**Work instructions**
Extract the lines of the listing word for word, starting at the line that contains "Identify the location of photocard-image: KOCA" and ending after the line that contains "center [122, 130].".

**Material to process**
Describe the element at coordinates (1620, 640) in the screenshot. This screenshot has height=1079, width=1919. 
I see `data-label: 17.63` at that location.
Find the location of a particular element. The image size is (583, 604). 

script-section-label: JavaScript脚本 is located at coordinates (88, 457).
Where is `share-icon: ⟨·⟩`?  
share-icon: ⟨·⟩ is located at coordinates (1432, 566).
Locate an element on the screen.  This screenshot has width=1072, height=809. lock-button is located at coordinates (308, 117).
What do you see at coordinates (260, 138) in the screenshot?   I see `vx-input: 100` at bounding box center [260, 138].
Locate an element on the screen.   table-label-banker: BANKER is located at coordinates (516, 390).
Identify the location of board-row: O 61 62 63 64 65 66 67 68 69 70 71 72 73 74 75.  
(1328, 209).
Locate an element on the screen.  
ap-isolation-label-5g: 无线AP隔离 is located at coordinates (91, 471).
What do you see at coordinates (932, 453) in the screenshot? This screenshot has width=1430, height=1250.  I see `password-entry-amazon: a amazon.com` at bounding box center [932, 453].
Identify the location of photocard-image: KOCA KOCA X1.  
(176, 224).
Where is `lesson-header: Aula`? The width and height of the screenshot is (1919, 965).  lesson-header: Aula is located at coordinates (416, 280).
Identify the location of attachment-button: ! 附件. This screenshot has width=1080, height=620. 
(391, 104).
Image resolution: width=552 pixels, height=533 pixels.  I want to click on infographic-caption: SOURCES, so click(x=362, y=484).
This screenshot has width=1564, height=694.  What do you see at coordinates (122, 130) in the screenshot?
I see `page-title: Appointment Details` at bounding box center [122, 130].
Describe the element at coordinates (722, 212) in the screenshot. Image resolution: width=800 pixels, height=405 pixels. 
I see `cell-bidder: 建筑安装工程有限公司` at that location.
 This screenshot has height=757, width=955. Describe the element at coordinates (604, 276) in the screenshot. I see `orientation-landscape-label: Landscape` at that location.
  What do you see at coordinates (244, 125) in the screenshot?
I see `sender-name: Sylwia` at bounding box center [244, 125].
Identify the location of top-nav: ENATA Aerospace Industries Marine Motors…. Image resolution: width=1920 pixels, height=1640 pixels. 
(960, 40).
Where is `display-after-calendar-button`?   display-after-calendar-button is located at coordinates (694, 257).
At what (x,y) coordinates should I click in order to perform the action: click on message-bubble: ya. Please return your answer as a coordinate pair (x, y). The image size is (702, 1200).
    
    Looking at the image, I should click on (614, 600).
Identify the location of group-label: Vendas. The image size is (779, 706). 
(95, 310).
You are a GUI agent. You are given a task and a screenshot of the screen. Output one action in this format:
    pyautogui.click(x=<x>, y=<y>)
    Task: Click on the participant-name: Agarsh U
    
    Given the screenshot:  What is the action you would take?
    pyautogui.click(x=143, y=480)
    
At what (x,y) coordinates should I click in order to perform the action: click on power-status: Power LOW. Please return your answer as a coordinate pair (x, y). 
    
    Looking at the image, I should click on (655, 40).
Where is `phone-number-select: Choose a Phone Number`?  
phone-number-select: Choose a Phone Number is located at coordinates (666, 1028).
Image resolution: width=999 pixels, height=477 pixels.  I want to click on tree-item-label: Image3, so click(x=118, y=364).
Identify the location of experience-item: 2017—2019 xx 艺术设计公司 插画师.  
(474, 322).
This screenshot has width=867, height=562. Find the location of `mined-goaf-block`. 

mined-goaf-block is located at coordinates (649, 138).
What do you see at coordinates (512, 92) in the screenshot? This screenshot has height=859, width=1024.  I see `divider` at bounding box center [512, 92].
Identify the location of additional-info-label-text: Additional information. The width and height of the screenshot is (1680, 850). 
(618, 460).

**Output**
Identify the location of photocard-image: KOCA KOCA X1.  
(176, 224).
Where is `lesson-header: Aula`? The width and height of the screenshot is (1919, 965).  lesson-header: Aula is located at coordinates (416, 280).
Identify the location of attachment-button: ! 附件. This screenshot has width=1080, height=620. 
(391, 104).
Image resolution: width=552 pixels, height=533 pixels.  I want to click on infographic-caption: SOURCES, so click(x=362, y=484).
This screenshot has width=1564, height=694.  What do you see at coordinates (122, 130) in the screenshot?
I see `page-title: Appointment Details` at bounding box center [122, 130].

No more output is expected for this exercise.